WHAT IS REQUIRED — One number is the whole answer: the tally of lines in the records below that contain "each".

EXCERPTED DATA —
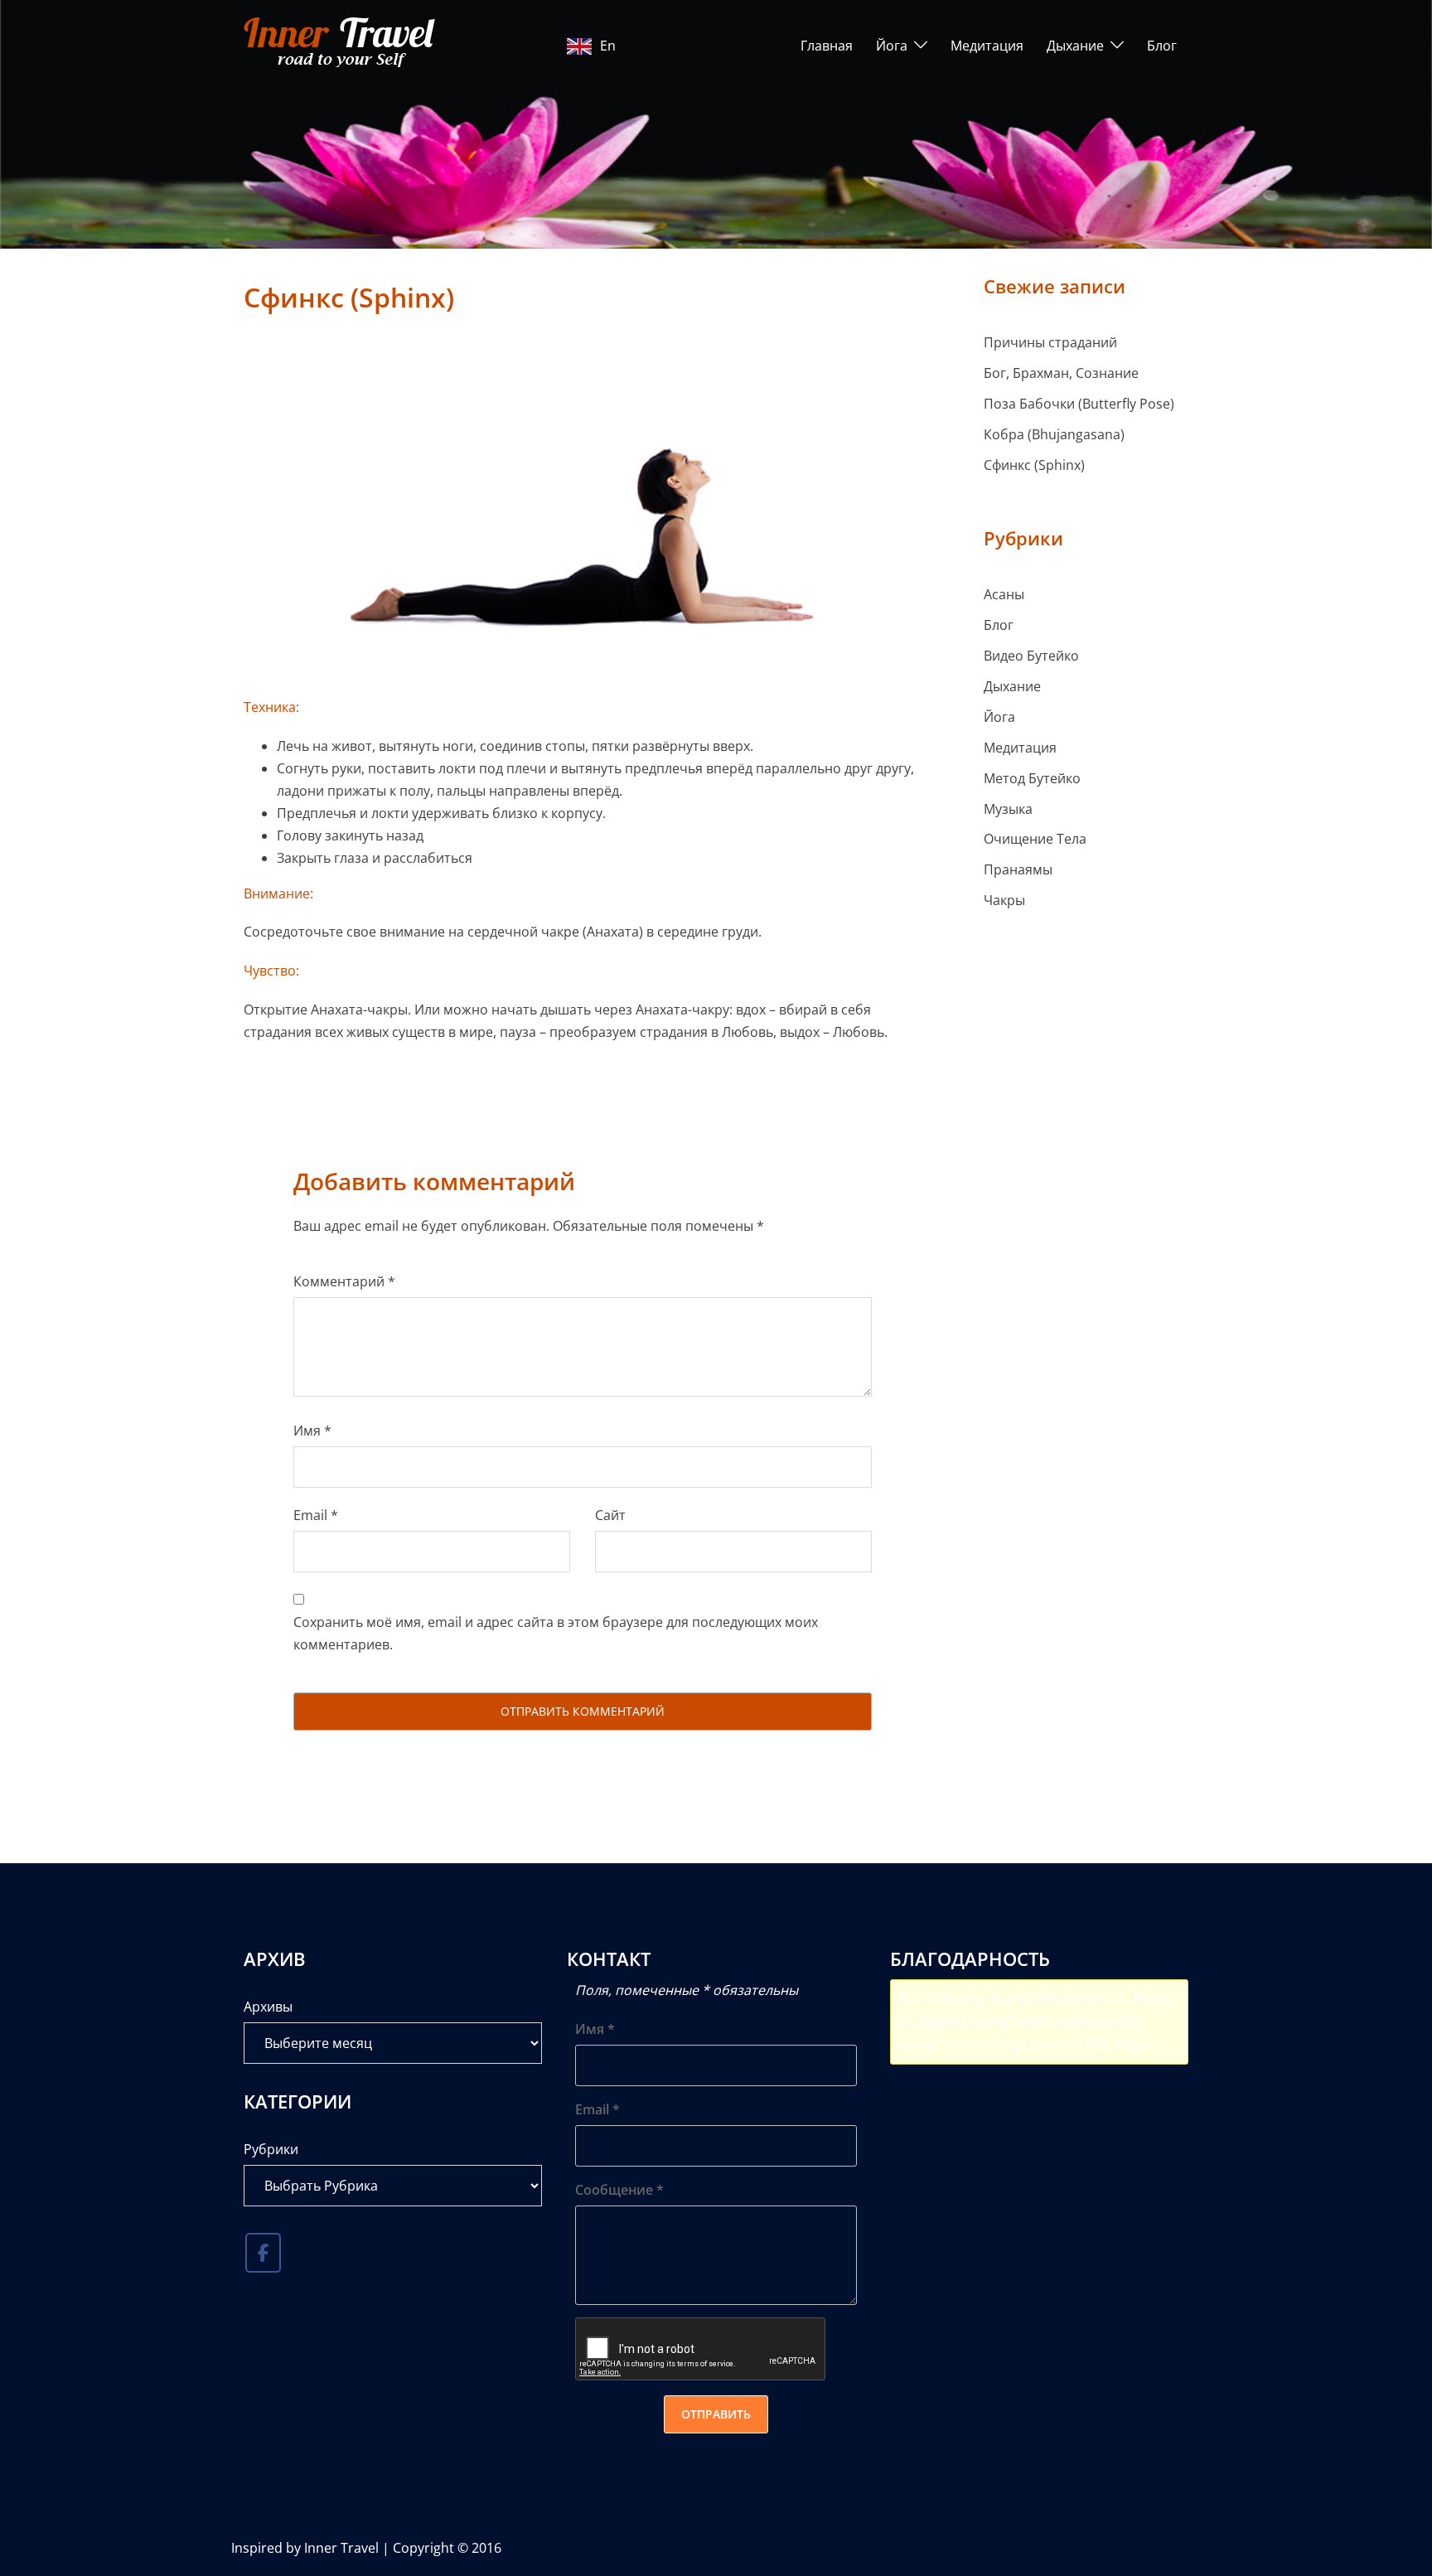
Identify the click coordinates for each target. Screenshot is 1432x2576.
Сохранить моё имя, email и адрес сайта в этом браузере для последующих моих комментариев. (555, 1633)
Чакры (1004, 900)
...
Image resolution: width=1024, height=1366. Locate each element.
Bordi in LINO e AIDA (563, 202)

COMPLETED TASK — 2